An excerpt from the article:

The dream of building minds is an old one. How old? You may be surprised to learn that the ancient Greeks had myths about robots. In “Gods and Robots,” Stanford science historian Adrienne Mayor describes how, more than 2,500 years before the modern computer, people told tales of autonomous machines that could labor, entertain, kill and seduce.

Among them was Talos, a bronze automaton forged by Hephaestus, god of metalworking, to guard the island of Crete. This machine, the size of the Statue of Liberty, patrolled the shore hurling boulders at invaders. (In 1948, the name Talos was given to a partly autonomous missile.) Hephaestus’s human descendant Daedalus was said to craft animated statues of animals so lifelike they needed to be tied up. Pandora, another of Hephaestus’s creations, was an android sent to curse humanity. She entices Epimetheus (“afterthought”) to let her into his home, where she lifts the lid on her woeful jar. (“Box” is a mistranslation.) While Pandora was a one-trick pony — narrow AI — “The Iliad” describes Hephaestus’s golden serving girls as having “sense and reason . . . [and] all the learning of the immortals.” AGI, and then some.

Eastern traditions also featured robots. Indian legend has mechanical soldiers defending the remains of the Buddha.
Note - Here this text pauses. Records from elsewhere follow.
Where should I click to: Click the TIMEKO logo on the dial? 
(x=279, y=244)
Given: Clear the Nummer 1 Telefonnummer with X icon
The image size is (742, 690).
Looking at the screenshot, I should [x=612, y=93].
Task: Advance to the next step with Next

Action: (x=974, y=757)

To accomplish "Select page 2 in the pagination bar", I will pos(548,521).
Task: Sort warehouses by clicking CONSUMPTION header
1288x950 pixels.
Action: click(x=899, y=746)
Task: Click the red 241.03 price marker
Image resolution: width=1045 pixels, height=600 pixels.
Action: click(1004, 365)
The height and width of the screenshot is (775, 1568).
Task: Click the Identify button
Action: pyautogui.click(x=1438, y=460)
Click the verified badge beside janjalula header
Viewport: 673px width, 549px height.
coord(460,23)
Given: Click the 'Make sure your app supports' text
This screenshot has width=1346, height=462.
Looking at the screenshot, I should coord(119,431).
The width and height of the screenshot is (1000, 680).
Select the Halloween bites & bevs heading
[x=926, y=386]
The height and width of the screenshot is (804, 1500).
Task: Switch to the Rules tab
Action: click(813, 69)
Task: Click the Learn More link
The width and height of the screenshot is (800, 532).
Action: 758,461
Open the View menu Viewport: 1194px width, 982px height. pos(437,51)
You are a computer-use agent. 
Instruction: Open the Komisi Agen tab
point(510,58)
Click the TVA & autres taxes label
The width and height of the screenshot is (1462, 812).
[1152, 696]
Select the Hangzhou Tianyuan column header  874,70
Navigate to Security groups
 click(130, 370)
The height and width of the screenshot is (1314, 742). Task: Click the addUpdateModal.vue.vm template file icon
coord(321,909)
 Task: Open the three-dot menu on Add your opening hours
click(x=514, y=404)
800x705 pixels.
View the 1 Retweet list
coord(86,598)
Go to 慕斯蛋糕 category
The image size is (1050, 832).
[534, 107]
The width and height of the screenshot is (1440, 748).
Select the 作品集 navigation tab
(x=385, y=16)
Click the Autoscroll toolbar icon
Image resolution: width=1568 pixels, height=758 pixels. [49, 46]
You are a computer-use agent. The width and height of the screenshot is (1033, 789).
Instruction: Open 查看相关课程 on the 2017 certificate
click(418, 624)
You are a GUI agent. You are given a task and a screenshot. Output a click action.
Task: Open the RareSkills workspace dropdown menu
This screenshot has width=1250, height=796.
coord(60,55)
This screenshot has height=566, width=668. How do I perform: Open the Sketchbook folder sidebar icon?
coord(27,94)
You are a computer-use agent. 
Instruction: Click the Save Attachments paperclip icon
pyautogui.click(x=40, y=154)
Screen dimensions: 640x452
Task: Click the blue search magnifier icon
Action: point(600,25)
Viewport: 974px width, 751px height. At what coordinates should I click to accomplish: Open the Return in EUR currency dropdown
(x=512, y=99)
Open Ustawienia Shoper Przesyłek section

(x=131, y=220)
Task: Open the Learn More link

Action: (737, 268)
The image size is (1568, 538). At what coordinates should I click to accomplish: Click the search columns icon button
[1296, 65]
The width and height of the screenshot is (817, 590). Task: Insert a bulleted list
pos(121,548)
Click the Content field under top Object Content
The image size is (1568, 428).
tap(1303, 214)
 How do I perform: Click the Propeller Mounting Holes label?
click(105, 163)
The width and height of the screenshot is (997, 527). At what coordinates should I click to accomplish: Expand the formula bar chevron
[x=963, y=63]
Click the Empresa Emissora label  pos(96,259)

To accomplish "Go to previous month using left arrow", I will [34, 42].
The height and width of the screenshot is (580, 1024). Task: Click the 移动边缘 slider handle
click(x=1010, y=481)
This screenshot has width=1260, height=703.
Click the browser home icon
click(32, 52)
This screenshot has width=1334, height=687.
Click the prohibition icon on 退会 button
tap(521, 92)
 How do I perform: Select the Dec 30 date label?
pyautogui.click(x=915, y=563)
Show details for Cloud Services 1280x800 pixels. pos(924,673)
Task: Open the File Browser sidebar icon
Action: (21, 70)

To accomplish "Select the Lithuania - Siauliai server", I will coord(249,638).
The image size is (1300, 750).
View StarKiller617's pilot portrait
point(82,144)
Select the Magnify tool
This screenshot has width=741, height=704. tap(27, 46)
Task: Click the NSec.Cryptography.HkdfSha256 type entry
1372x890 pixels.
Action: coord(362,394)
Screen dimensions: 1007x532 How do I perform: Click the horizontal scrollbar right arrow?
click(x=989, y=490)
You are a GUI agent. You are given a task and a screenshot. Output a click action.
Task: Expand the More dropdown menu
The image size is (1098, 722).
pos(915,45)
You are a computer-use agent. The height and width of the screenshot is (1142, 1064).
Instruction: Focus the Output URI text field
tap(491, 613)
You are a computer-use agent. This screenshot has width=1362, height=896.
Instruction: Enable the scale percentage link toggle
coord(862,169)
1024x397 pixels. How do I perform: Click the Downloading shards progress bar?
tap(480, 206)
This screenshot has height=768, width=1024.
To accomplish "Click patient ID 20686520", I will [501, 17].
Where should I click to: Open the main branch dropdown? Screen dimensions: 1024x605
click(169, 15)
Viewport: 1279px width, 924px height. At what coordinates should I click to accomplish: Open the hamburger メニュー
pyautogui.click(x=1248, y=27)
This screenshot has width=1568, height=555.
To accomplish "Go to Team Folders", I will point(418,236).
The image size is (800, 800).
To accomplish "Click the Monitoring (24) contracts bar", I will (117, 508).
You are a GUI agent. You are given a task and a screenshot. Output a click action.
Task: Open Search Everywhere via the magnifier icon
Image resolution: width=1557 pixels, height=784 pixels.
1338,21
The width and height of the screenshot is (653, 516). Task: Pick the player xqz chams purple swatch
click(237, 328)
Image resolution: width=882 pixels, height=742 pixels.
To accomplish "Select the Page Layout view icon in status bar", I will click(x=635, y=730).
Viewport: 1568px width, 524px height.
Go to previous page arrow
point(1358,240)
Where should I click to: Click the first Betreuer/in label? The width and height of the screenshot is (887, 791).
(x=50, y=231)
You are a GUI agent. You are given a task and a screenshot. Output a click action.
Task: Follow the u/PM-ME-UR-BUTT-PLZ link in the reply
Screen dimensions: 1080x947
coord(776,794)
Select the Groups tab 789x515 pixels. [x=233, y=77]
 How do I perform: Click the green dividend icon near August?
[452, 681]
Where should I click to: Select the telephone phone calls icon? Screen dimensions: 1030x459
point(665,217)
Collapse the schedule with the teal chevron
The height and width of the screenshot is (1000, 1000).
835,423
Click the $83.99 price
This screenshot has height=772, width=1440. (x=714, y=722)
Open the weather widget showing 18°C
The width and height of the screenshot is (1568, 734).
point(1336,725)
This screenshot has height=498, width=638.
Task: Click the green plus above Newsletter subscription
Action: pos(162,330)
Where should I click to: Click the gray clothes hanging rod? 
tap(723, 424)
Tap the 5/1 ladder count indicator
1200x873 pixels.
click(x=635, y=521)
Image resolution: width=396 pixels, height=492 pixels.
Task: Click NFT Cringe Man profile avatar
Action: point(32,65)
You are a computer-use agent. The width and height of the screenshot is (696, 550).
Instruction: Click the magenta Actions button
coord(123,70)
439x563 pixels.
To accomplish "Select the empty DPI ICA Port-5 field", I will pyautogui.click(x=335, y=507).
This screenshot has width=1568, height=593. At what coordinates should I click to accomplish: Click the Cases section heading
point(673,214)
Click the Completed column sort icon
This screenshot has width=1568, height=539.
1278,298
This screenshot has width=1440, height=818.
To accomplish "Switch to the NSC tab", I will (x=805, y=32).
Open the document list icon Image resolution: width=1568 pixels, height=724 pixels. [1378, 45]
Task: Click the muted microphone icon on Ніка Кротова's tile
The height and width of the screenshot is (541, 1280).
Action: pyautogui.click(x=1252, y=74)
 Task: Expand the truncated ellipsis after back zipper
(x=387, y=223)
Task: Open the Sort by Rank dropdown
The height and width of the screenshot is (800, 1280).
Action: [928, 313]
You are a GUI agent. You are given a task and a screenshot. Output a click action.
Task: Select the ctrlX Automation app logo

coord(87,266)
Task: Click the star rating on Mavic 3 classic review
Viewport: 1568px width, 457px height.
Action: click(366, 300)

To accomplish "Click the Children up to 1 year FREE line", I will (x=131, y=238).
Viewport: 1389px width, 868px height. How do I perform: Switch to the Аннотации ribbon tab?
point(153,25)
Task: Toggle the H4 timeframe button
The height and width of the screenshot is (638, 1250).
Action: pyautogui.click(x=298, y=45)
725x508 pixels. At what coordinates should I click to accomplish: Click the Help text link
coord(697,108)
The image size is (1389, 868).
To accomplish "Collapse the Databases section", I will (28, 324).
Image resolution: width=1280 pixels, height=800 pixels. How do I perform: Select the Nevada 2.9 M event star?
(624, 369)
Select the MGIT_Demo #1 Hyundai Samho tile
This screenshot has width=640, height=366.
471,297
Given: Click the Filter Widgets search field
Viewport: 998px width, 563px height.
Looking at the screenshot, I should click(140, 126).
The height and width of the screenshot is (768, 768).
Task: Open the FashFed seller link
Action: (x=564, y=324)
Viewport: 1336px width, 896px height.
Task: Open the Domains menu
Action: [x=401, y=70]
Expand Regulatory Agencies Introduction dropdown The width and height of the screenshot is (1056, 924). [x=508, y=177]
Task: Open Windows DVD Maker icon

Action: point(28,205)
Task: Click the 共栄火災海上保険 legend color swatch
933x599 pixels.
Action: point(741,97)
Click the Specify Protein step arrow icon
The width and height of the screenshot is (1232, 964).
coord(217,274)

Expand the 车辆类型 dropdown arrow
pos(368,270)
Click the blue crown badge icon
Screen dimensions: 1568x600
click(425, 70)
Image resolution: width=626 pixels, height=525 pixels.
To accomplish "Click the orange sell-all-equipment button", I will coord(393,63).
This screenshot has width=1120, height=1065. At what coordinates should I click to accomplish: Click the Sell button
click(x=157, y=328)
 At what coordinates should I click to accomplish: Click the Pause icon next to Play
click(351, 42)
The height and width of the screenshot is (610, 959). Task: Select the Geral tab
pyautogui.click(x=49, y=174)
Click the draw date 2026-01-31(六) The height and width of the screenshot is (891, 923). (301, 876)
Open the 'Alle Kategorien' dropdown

And an ancient Chinese tale has a robotic man dance and flirt with royal concubines, angering King Mu before its creator reveals its artificial nature. That people could even picture such technical feats thousands of years ago may seem a stretch, but they had catapults, voting machines and other automated mechanisms from which to extrapolate. We don’t have anything near time travel, and we can still enjoy “The Terminator.”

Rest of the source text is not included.